After examining the aggregate U.S. trends, it is natural to wonder whether there is much variation among states or if debt delinquency is consistent across geographies. To explore this issue, we plotted a map of the U.S. showing the share of consumer credit lines delinquent as of March 2020. (See the figure below.)
It is very clear that there are significant regional trends in this cross-section. In particular, the more affluent states in the Northeast and the West Coast have relatively low shares of delinquent debt. In contrast, most of the Sun Belt states have disproportionately large shares of delinquent debt.
This geographic heterogeneity in debt delinquency has important policy implications for new lending facilities and legislation as policymakers try to determine where debt and liquidity relief are most required. In the Eighth Federal Reserve District,Headquartered in St. Louis, the Eighth Federal Reserve District includes all of Arkansas and parts of Illinois, Indiana, Kentucky, Mississippi, Missouri and Tennessee. several states—such as Kentucky and Tennessee—have large shares of delinquent consumer credit lines that are among the highest in the country.
The analysis in this post demonstrates that there were notable dynamics in delinquent debt shares in the lead-up to the COVID-19 pandemic, and that there is significant geographic variation of delinquent consumer debt. In particular, it is likely that less affluent consumers, such as those with large auto finance loans or student loans, were struggling with payment prior to this unprecedented shock and that they may not be able to make payments. Beyond the consumer level, it appears as though less affluent states, particularly in the South and including states in the Eighth District, have relatively more consumers who have delinquent credit lines.

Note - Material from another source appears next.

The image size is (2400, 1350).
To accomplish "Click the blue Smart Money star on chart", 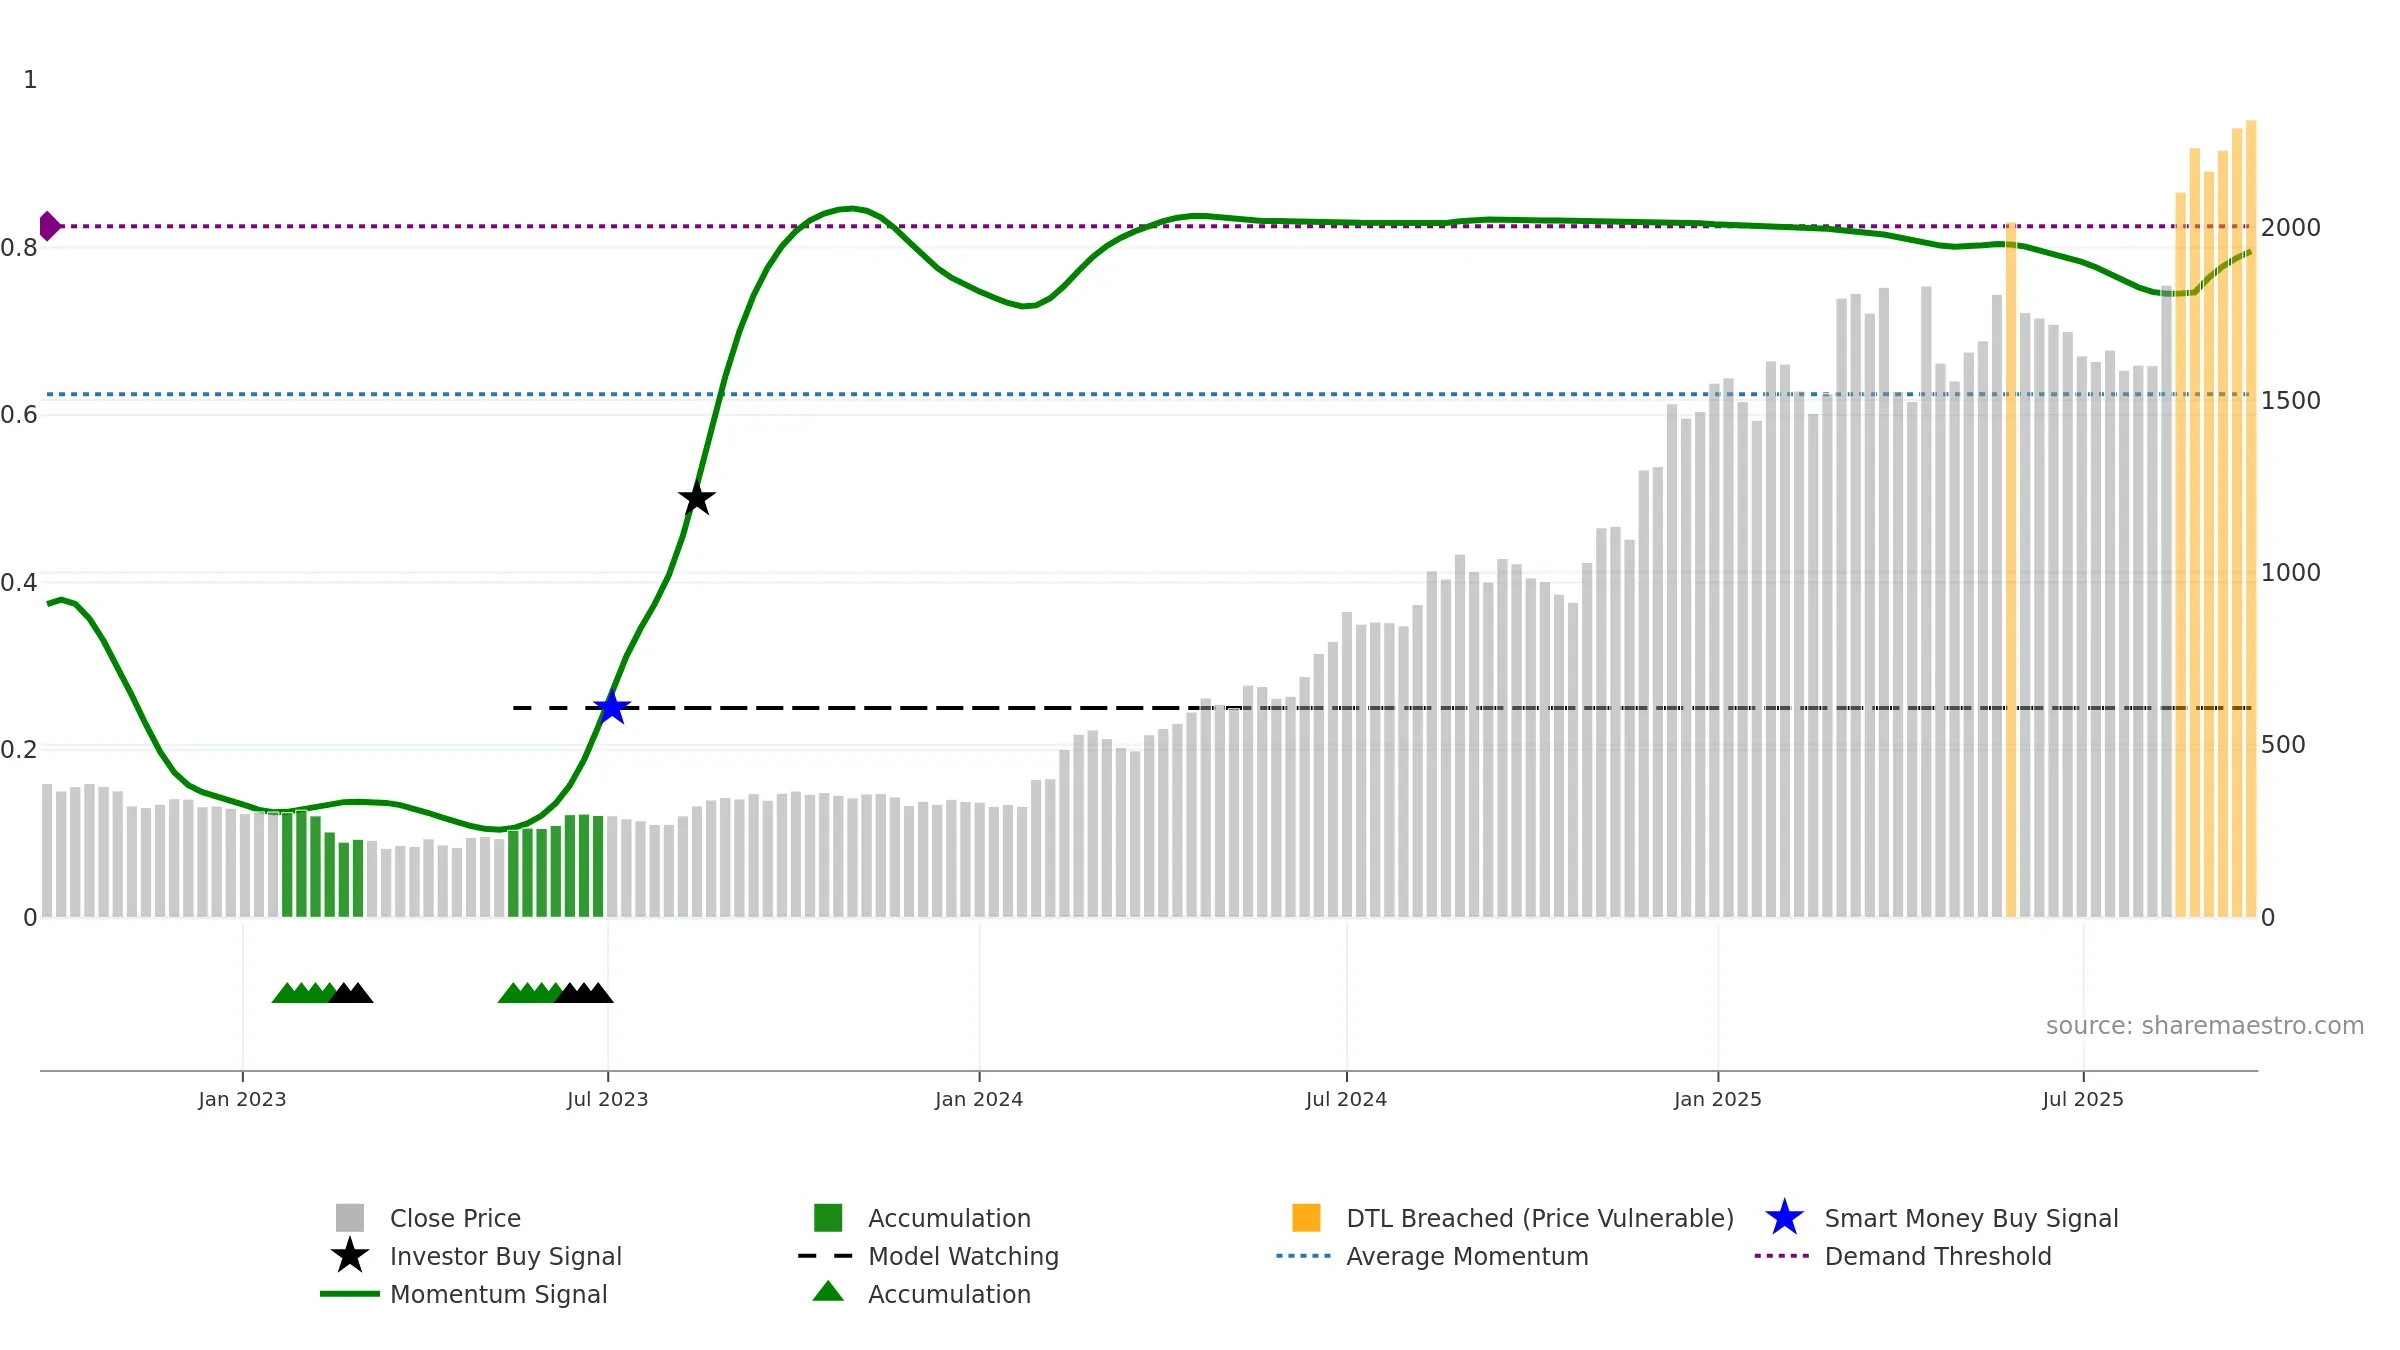I will (x=611, y=708).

Policymakers have responded with various measures; among them is the Coronavirus Aid, Relief and Economic Security (CARES) Act, which included provisions for deferring debt payments on federally backed mortgages and student loans for extended periods. However, given these trends, more focused debt relief may need to arrive for consumers without mortgages and for consumers in specific geographic regions.
1 See Sánchez, Juan; Mather, Ryan; Athreya, Kartik; and Mustre-del-Rio, José. “COVID-19 and Financial Distress: Employment Vulnerability.” St. Louis Fed On the Economy Blog, March 26, 2020, and Sánchez, Juan; Mather, Ryan; Athreya, Kartik; and Mustre-del-Rio, José. “COVID-19 and Financial Distress: Vulnerability to Infection and Death.” St. Louis Fed On the Economy Blog, April 2, 2020.
2 See this ABC news report on schools facing such pressure.
3 Headquartered in St. Louis, the Eighth Federal Reserve District includes all of Arkansas and parts of Illinois, Indiana, Kentucky, Mississippi, Missouri and Tennessee.